Fun while it lasted. Kind of

Seems like only yesterday that blogging was considered hip and cool and thoroughly modern, not to mention a force that would transform the world and probably lead to many lucrative offers. In fact, it was only yesterday. Today, I read in Wired, it's become quaint, as dated as shouting into a mobile phone the size of a refrigerator, the way Michael Douglas did in the movie Wall Street.

As Wired's Paul Boutin explains, blogging peaked in 2004 -- about three years before I got into it. Now it's all Twitter and Flickr and Facebook and YouTube. Video clips and crappy cell-phone photos speak louder than words, and 140 characters is all the text anybody has time to peruse. Nobody cares to read a few deft paragraphs; it's about phrases, baby, and the shorter the better. Nobody cares about your thoughts; it's about your impulses. What you feel right this minute. I got a kick out of this quote from longtime blogger Robert Scoble: "I keep my blog mostly for long-form writing."

When I think of long-form writing, I think of a book like Anna Karenina, not three or four paragraphs about Windows 7. Of course, when I think of a cutting-edge band, I think of the Strokes, who peaked about seven years ago. I've made a career out of being a day late and a dollar short. I'll finally spring for an iPhone on the day they become obsolete. Hell, maybe they are already.

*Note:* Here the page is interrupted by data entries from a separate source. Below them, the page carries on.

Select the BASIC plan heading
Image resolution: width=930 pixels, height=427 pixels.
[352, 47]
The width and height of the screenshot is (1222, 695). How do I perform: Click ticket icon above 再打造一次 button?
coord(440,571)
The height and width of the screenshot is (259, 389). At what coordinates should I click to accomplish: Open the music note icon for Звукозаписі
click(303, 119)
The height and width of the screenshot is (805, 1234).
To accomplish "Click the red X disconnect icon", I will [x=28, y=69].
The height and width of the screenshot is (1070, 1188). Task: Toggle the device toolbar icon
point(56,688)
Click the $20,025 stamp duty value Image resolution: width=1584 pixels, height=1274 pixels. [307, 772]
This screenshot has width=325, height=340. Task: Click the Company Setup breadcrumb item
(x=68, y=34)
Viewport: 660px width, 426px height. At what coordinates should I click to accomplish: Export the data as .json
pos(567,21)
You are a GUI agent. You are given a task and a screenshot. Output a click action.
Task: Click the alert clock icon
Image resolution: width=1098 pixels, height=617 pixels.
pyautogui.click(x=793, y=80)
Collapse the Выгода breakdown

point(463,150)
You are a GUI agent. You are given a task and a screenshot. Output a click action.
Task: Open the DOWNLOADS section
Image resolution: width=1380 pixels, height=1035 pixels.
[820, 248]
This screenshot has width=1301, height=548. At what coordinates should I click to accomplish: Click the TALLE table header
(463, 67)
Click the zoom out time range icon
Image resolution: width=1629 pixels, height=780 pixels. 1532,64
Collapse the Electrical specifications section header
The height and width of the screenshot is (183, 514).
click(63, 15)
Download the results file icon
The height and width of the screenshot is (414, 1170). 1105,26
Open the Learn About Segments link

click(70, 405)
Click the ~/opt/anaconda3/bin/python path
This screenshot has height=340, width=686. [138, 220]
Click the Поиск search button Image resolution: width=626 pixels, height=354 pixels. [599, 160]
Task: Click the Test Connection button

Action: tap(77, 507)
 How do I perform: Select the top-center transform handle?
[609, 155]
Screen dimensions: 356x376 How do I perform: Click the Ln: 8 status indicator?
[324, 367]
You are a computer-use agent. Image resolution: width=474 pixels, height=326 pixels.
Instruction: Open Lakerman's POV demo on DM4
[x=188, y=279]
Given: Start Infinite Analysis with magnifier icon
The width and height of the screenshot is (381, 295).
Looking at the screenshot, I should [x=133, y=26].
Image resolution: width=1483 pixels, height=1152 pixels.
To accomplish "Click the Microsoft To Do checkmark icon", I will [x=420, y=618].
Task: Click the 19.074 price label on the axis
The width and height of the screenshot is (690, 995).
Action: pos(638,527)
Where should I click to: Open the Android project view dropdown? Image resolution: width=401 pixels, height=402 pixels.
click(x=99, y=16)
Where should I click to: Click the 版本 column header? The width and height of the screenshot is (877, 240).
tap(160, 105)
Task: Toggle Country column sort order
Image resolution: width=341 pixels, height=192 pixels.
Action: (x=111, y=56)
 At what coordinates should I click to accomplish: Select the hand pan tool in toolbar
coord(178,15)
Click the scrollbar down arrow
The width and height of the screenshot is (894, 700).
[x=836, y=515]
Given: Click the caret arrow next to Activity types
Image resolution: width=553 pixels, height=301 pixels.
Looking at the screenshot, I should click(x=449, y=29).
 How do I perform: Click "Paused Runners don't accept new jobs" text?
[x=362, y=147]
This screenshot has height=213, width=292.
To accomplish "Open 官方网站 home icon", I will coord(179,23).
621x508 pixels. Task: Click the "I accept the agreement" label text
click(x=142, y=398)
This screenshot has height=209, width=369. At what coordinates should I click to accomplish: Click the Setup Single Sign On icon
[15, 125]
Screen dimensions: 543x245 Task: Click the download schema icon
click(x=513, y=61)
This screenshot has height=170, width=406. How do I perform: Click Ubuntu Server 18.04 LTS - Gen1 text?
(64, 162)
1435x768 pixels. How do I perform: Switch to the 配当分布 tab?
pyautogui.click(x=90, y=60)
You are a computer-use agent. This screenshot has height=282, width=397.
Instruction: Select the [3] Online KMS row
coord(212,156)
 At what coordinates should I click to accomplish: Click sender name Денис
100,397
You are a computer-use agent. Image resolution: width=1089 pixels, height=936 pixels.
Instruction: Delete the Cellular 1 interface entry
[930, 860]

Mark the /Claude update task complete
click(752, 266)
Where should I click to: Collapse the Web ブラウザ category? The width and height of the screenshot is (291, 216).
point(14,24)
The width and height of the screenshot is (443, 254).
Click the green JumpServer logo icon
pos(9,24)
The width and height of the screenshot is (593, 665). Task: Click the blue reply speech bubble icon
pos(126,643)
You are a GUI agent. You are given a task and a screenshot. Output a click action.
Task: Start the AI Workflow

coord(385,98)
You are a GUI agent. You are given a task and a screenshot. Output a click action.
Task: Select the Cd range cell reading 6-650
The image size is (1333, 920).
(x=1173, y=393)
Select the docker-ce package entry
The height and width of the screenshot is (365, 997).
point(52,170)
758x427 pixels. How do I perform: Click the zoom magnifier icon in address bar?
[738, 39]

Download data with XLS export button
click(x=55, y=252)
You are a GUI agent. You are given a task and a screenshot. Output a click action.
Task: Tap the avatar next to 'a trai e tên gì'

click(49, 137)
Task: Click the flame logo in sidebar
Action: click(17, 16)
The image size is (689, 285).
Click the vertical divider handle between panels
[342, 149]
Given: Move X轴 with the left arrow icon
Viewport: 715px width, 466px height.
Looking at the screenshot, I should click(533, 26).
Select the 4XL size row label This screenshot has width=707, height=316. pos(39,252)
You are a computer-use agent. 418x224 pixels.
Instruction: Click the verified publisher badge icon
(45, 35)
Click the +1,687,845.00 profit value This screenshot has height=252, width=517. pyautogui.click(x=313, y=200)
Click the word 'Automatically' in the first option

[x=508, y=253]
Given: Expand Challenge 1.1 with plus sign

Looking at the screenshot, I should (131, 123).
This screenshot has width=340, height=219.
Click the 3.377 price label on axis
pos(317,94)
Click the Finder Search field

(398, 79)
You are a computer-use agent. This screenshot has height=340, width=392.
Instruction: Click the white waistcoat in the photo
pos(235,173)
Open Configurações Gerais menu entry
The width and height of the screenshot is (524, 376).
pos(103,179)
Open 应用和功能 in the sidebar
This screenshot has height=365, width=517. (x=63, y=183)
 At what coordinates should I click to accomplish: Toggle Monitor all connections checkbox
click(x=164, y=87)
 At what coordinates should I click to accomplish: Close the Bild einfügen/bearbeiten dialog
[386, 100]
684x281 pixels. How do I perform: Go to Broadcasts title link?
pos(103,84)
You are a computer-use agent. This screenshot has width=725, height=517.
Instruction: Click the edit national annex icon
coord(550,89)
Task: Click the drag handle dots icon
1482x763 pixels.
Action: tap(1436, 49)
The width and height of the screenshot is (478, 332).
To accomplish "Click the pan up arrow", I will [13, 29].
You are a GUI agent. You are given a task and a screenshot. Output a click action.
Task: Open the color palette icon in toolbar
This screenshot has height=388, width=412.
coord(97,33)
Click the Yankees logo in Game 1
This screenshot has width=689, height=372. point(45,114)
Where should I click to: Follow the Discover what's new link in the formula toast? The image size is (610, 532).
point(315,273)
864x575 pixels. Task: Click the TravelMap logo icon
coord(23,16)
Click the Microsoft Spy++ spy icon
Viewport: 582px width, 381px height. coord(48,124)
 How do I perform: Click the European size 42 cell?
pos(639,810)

Not that I'm denying reality or complaining about it. Blogs are obsolete, particularly unfocused vanity blogs like this one, run without the guidance and generosity of corporate donors. (Oligarchs: I'm on PayPal.) Fact is, these are post-literate times. Words, rendered in ink or in pixels, don't quite cut the mustard. Sad news for those of us enjoy the craft. But time hurries on.

Comments

Anonymous said…
It is Wired that is out of date, not blogging. Blogging is like e-mail, here to stay. Agreed with you that the corporate stuff is not likely to last, but people blog for all kinds of reasons - education, logging scientific experiments, self-expression, et al. We had some discussion of this Wired article at Nature Network here: http://network.nature.com/groups/nnbloggername/forum/topics/3264. Lots of other blogosphere reactions of course.

The main point to me is that the "social web" is here to stay; people will adapt it for whatever their needs are.
Dave Knadler said…
Well said, Maxine. I was being a little tongue-in-cheek there, but I'm quite serious about my inability to even see the cutting edge in social media, much less occupy it.